Virology

Biography

Biography: Kewal Krishan Maudar

Abstract

Occult viral hepatitis is a complex clinical entity and is often associated with increased risk of hepato-cellular carcinoma (HCC), one of the main causes of cancer-related deaths worldwide. It is believed that disruption of epigenetic machinery is a vital step towards developing HCC. Although, viral replication differentially affects host genomic integrity in the occult and active disease forms, probable consequence on mitochondrial redox mediated epigenetic regulation still remains to be elucidated. In our earlier studies we demonstrated that occult hepatitis elicits a PI3 kinase mediated DNA damage response. We further aimed to establish a molecular link between virus induced mitochondrial stress and redox mediated epigenetic regulation among occult hepatitis patients.

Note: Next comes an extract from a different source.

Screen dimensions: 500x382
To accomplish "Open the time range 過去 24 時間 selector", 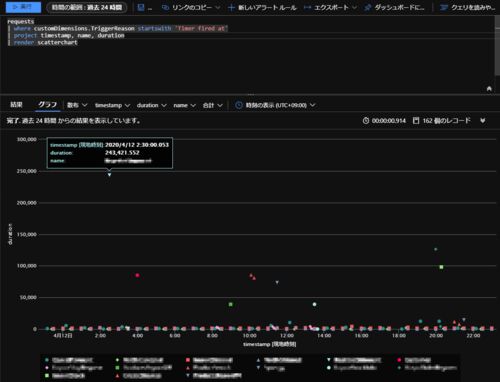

To test this notion, we performed a comprehensive epigenetic analysis on host liver biopsies obtained from occult hepatitis B and C patients (n=10). Prior to biopsy blood samples were also obtained to analyze the levels of mitochondrial oxidative stress. The results observed herein suggested that in spite of low viral load both occult hepatitis B & C viral infections lead to impaired mitochondrial redox signaling and perturbed epigenetic machinery. Higher levels of 8-oxo-dG and reduced mtDNA copy number suggested functional disruption of mitochondrial assembly among occult HBV/HCV infected patients. While epigenetic perturbations in occult hepatitis patients were indicated by distorted histone patterns. We observed a dispersed lysine methylation patterns of monomethylated H4K20 (H4K20me3) and H3K9 (H3K9me1) histones, widely known to distinctly mark silent chromatin regions within the mammalian epigenome. Our study also reported that histone H3 and H2A other vital histone, often associated with chromatin condensation and regulation underwent significant modifications in the form of phosphorylation at Ser-10 (phospho-H3) and ubiquitination as uH2A, respectively. Taken together, our study provides novel insights of deregulated ‘histone code’ dynamics in occult hepatitis B/C patients that might play as an intermediate step for development and progression of HCC among these patients. It also showcases inextricable role of virus induced mitochondrial stress and epigenomic imbalance which may be helpful in identifying novel therapeutic targets for effective virus removal in occult states.